Leave out every picture, and output exactly the lines from the line containing "Screen dimensions: 1080x644" through the last line of the data.

## Stored data
= = = = =

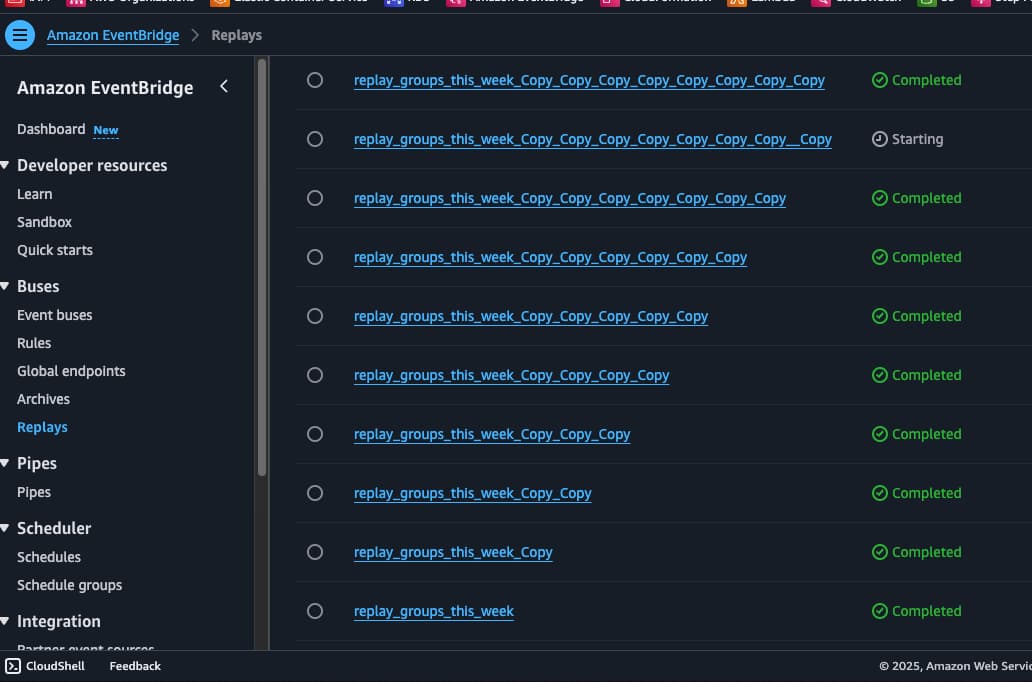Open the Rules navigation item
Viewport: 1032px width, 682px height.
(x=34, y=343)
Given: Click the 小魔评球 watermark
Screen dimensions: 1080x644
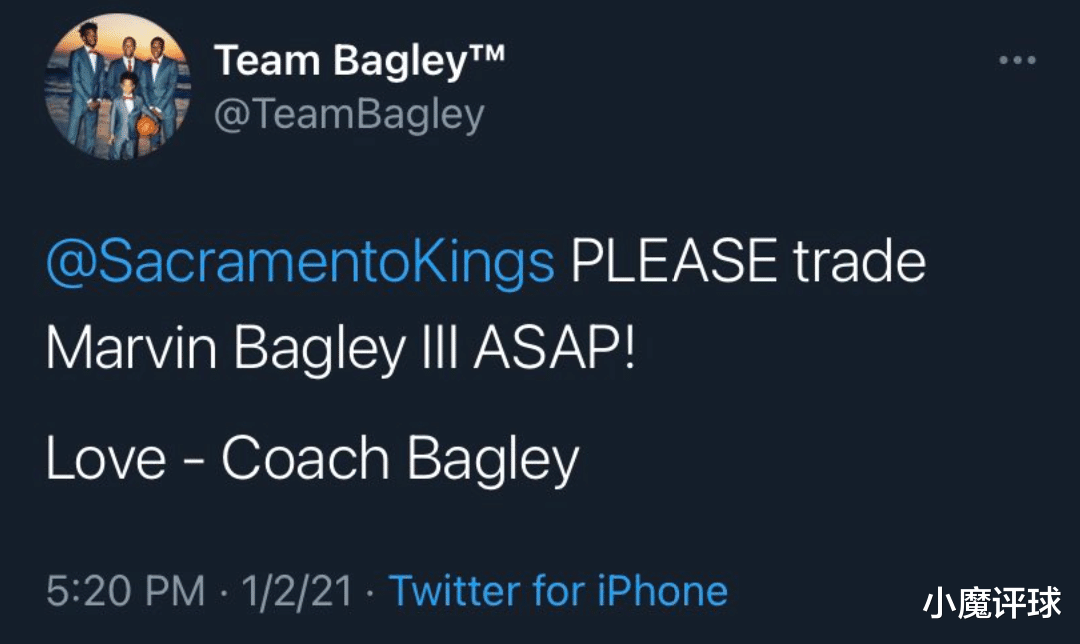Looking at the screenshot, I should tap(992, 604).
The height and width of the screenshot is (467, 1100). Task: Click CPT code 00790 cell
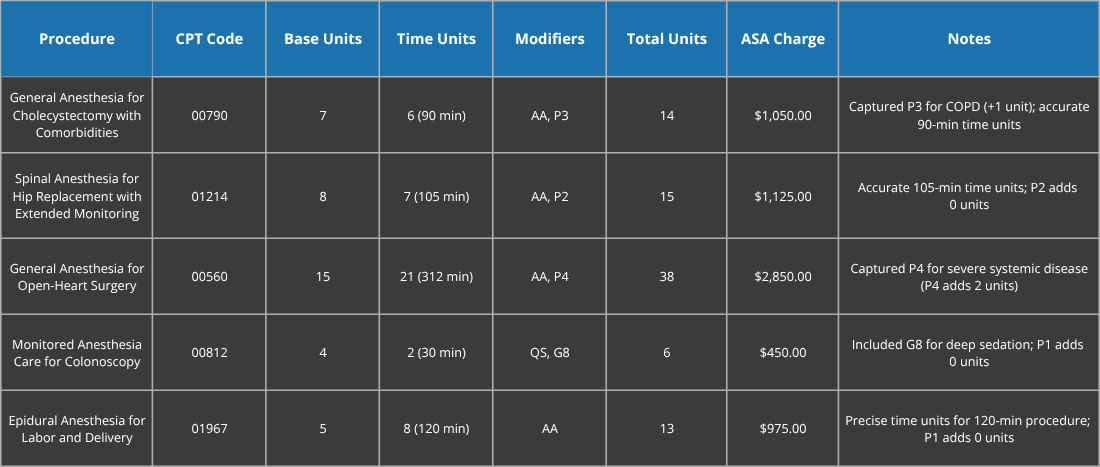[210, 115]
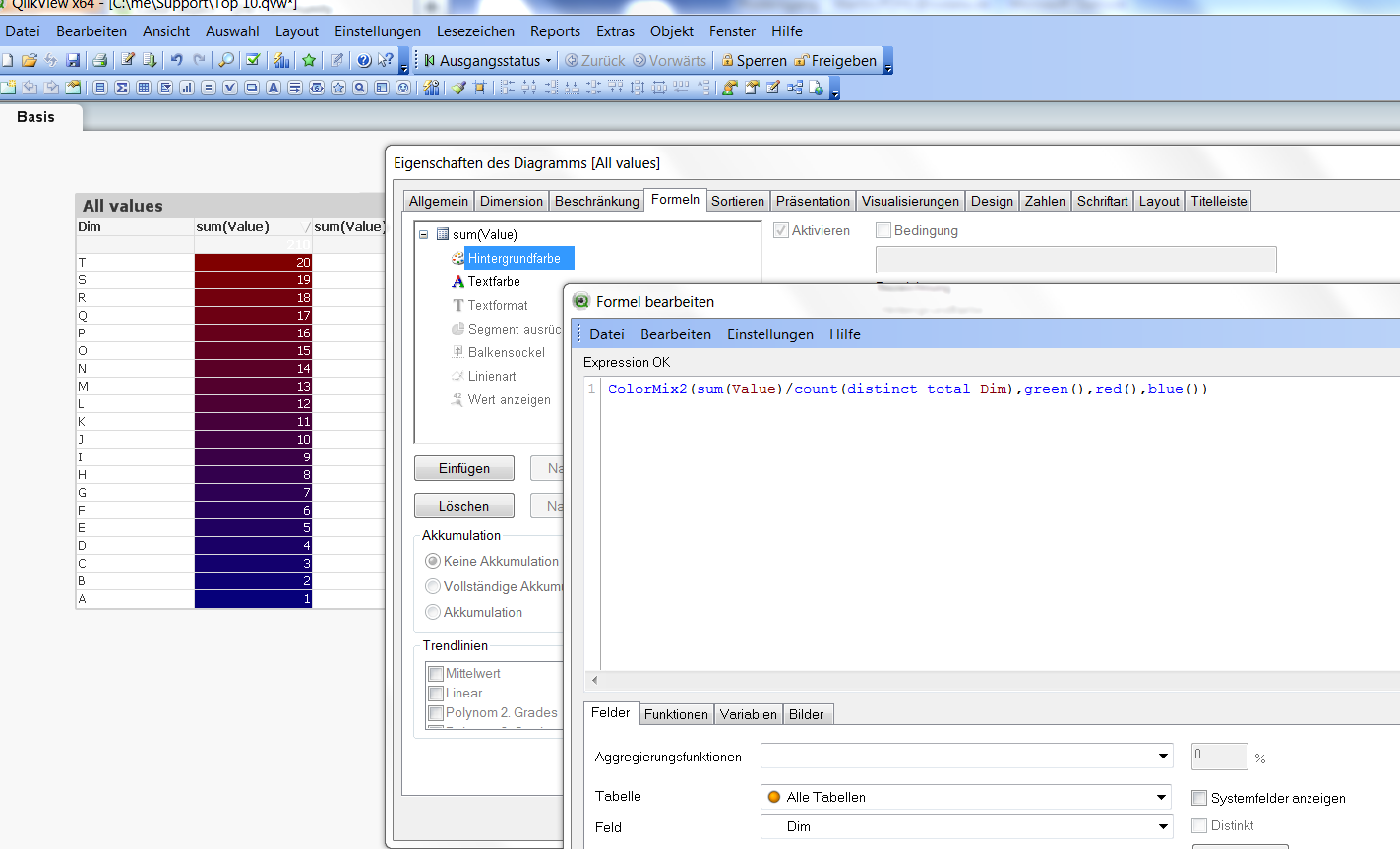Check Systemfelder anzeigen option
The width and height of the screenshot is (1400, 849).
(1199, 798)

= = = = =

## WRITTEN RESPONSE
Screen dimensions: 1080x644
Looking at the screenshot, I should tap(992, 604).
The height and width of the screenshot is (467, 1100). Task: Click CPT code 00790 cell
[210, 115]
Check Systemfelder anzeigen option
The width and height of the screenshot is (1400, 849).
(1199, 798)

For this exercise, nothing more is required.